## Data extracts
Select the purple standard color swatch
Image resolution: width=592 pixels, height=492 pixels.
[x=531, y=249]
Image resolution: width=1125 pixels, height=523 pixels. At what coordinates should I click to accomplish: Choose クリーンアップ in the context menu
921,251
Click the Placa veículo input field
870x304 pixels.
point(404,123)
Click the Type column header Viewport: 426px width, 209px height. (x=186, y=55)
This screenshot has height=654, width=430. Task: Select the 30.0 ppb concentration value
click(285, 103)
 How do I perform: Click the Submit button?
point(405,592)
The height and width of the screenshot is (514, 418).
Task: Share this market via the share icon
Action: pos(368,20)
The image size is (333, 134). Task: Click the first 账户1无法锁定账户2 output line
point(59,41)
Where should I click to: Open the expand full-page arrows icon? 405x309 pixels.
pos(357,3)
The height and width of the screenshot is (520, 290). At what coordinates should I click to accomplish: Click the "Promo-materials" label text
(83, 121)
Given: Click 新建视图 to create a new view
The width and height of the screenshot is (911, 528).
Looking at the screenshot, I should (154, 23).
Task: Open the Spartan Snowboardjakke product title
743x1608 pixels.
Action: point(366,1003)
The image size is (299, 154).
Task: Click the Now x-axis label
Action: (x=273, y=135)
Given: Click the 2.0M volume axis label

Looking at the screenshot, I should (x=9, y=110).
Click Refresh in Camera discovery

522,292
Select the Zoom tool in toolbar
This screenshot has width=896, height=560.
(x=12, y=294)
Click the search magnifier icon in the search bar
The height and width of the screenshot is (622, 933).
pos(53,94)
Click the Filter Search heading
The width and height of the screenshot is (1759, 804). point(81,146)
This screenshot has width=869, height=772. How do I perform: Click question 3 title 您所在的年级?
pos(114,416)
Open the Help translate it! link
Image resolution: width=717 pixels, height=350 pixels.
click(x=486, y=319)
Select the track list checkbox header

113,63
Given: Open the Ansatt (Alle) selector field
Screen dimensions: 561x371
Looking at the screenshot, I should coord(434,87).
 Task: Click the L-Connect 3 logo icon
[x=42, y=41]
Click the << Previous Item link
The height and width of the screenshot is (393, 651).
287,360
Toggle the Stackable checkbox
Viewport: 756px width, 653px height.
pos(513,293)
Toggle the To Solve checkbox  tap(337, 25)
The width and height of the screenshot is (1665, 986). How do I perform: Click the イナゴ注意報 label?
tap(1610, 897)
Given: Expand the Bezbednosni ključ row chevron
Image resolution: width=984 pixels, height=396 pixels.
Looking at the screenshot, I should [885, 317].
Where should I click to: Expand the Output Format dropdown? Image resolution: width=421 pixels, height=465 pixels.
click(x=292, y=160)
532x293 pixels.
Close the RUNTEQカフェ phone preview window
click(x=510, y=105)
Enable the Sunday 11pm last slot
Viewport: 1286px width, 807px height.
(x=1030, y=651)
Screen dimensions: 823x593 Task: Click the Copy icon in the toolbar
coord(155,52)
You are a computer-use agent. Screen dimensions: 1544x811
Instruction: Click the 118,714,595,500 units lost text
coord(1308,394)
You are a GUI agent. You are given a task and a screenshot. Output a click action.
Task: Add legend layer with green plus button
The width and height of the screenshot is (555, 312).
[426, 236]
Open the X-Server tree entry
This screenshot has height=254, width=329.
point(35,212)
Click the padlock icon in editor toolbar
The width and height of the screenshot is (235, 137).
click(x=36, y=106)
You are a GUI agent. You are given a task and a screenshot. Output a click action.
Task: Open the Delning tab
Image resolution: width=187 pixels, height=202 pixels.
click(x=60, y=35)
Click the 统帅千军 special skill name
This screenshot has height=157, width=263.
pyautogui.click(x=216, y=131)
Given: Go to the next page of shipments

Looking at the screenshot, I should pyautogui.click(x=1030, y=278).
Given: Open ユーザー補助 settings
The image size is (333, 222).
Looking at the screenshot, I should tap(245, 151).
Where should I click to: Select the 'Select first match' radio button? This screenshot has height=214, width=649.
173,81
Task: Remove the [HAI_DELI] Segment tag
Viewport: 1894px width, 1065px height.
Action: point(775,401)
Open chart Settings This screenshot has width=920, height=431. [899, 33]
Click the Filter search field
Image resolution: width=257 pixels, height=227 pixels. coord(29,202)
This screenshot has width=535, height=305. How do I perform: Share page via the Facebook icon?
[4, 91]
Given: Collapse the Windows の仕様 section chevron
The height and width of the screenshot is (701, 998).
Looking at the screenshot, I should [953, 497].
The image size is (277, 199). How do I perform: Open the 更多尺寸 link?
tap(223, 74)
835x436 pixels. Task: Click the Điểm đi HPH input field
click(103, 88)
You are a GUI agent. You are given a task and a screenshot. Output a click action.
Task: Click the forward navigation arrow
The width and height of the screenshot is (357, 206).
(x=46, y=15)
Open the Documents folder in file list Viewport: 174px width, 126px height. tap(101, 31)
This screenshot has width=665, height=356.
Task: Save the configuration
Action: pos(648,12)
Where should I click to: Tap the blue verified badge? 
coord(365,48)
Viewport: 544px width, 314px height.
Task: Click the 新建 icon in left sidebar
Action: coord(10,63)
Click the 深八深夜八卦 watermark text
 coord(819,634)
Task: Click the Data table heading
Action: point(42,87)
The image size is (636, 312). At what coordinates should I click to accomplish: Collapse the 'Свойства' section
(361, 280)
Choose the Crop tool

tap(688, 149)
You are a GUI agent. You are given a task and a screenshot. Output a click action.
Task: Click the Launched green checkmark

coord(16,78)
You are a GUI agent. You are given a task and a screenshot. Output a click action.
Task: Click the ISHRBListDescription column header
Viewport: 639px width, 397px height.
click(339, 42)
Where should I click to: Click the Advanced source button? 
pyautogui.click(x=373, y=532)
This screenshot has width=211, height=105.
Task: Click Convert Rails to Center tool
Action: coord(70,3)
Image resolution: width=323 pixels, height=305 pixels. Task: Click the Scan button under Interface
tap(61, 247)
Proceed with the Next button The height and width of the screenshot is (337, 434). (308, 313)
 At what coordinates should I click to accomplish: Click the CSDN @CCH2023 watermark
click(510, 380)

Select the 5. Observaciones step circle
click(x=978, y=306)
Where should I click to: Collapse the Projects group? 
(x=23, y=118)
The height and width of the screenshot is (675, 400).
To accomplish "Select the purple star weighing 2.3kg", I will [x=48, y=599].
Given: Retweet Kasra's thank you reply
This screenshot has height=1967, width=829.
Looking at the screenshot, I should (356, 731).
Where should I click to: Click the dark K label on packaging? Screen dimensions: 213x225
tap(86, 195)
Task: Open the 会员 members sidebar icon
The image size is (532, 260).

## Exercise
Every entry needs to be copied again, word for word.

## Result for this task
Select the purple standard color swatch
Image resolution: width=592 pixels, height=492 pixels.
[x=531, y=249]
Image resolution: width=1125 pixels, height=523 pixels. At what coordinates should I click to accomplish: Choose クリーンアップ in the context menu
921,251
Click the Placa veículo input field
870x304 pixels.
point(404,123)
Click the Type column header Viewport: 426px width, 209px height. (x=186, y=55)
This screenshot has height=654, width=430. Task: Select the 30.0 ppb concentration value
click(285, 103)
 How do I perform: Click the Submit button?
point(405,592)
The height and width of the screenshot is (514, 418).
Task: Share this market via the share icon
Action: pos(368,20)
The image size is (333, 134). Task: Click the first 账户1无法锁定账户2 output line
point(59,41)
Where should I click to: Open the expand full-page arrows icon? 405x309 pixels.
pos(357,3)
The height and width of the screenshot is (520, 290). At what coordinates should I click to accomplish: Click the "Promo-materials" label text
(83, 121)
Given: Click 新建视图 to create a new view
The width and height of the screenshot is (911, 528).
Looking at the screenshot, I should (154, 23).
Task: Open the Spartan Snowboardjakke product title
743x1608 pixels.
Action: point(366,1003)
The image size is (299, 154).
Task: Click the Now x-axis label
Action: (x=273, y=135)
Given: Click the 2.0M volume axis label

Looking at the screenshot, I should (x=9, y=110).
Click Refresh in Camera discovery

522,292
Select the Zoom tool in toolbar
This screenshot has width=896, height=560.
(x=12, y=294)
Click the search magnifier icon in the search bar
The height and width of the screenshot is (622, 933).
pos(53,94)
Click the Filter Search heading
The width and height of the screenshot is (1759, 804). point(81,146)
This screenshot has width=869, height=772. How do I perform: Click question 3 title 您所在的年级?
pos(114,416)
Open the Help translate it! link
Image resolution: width=717 pixels, height=350 pixels.
click(x=486, y=319)
Select the track list checkbox header

113,63
Given: Open the Ansatt (Alle) selector field
Screen dimensions: 561x371
Looking at the screenshot, I should coord(434,87).
 Task: Click the L-Connect 3 logo icon
[x=42, y=41]
Click the << Previous Item link
The height and width of the screenshot is (393, 651).
287,360
Toggle the Stackable checkbox
Viewport: 756px width, 653px height.
pos(513,293)
Toggle the To Solve checkbox  tap(337, 25)
The width and height of the screenshot is (1665, 986). How do I perform: Click the イナゴ注意報 label?
tap(1610, 897)
Given: Expand the Bezbednosni ključ row chevron
Image resolution: width=984 pixels, height=396 pixels.
Looking at the screenshot, I should [885, 317].
Where should I click to: Expand the Output Format dropdown? Image resolution: width=421 pixels, height=465 pixels.
click(x=292, y=160)
532x293 pixels.
Close the RUNTEQカフェ phone preview window
click(x=510, y=105)
Enable the Sunday 11pm last slot
Viewport: 1286px width, 807px height.
(x=1030, y=651)
Screen dimensions: 823x593 Task: Click the Copy icon in the toolbar
coord(155,52)
You are a computer-use agent. Screen dimensions: 1544x811
Instruction: Click the 118,714,595,500 units lost text
coord(1308,394)
You are a GUI agent. You are given a task and a screenshot. Output a click action.
Task: Add legend layer with green plus button
The width and height of the screenshot is (555, 312).
[426, 236]
Open the X-Server tree entry
This screenshot has height=254, width=329.
point(35,212)
Click the padlock icon in editor toolbar
The width and height of the screenshot is (235, 137).
click(x=36, y=106)
You are a GUI agent. You are given a task and a screenshot. Output a click action.
Task: Open the Delning tab
Image resolution: width=187 pixels, height=202 pixels.
click(x=60, y=35)
Click the 统帅千军 special skill name
This screenshot has height=157, width=263.
pyautogui.click(x=216, y=131)
Given: Go to the next page of shipments

Looking at the screenshot, I should pyautogui.click(x=1030, y=278).
Given: Open ユーザー補助 settings
The image size is (333, 222).
Looking at the screenshot, I should tap(245, 151).
Where should I click to: Select the 'Select first match' radio button? This screenshot has height=214, width=649.
173,81
Task: Remove the [HAI_DELI] Segment tag
Viewport: 1894px width, 1065px height.
Action: point(775,401)
Open chart Settings This screenshot has width=920, height=431. [899, 33]
Click the Filter search field
Image resolution: width=257 pixels, height=227 pixels. coord(29,202)
This screenshot has width=535, height=305. How do I perform: Share page via the Facebook icon?
[4, 91]
Given: Collapse the Windows の仕様 section chevron
The height and width of the screenshot is (701, 998).
Looking at the screenshot, I should [953, 497].
The image size is (277, 199). How do I perform: Open the 更多尺寸 link?
tap(223, 74)
835x436 pixels. Task: Click the Điểm đi HPH input field
click(103, 88)
You are a GUI agent. You are given a task and a screenshot. Output a click action.
Task: Click the forward navigation arrow
The width and height of the screenshot is (357, 206).
(x=46, y=15)
Open the Documents folder in file list Viewport: 174px width, 126px height. tap(101, 31)
This screenshot has width=665, height=356.
Task: Save the configuration
Action: pos(648,12)
Where should I click to: Tap the blue verified badge? 
coord(365,48)
Viewport: 544px width, 314px height.
Task: Click the 新建 icon in left sidebar
Action: coord(10,63)
Click the 深八深夜八卦 watermark text
 coord(819,634)
Task: Click the Data table heading
Action: point(42,87)
The image size is (636, 312). At what coordinates should I click to accomplish: Collapse the 'Свойства' section
(361, 280)
Choose the Crop tool

tap(688, 149)
You are a GUI agent. You are given a task and a screenshot. Output a click action.
Task: Click the Launched green checkmark

coord(16,78)
You are a GUI agent. You are given a task and a screenshot. Output a click action.
Task: Click the ISHRBListDescription column header
Viewport: 639px width, 397px height.
click(339, 42)
Where should I click to: Click the Advanced source button? 
pyautogui.click(x=373, y=532)
This screenshot has width=211, height=105.
Task: Click Convert Rails to Center tool
Action: coord(70,3)
Image resolution: width=323 pixels, height=305 pixels. Task: Click the Scan button under Interface
tap(61, 247)
Proceed with the Next button The height and width of the screenshot is (337, 434). (308, 313)
 At what coordinates should I click to accomplish: Click the CSDN @CCH2023 watermark
click(510, 380)

Select the 5. Observaciones step circle
click(x=978, y=306)
Where should I click to: Collapse the Projects group? 
(x=23, y=118)
The height and width of the screenshot is (675, 400).
To accomplish "Select the purple star weighing 2.3kg", I will [x=48, y=599].
Given: Retweet Kasra's thank you reply
This screenshot has height=1967, width=829.
Looking at the screenshot, I should (356, 731).
Where should I click to: Click the dark K label on packaging? Screen dimensions: 213x225
tap(86, 195)
Task: Open the 会员 members sidebar icon
The image size is (532, 260).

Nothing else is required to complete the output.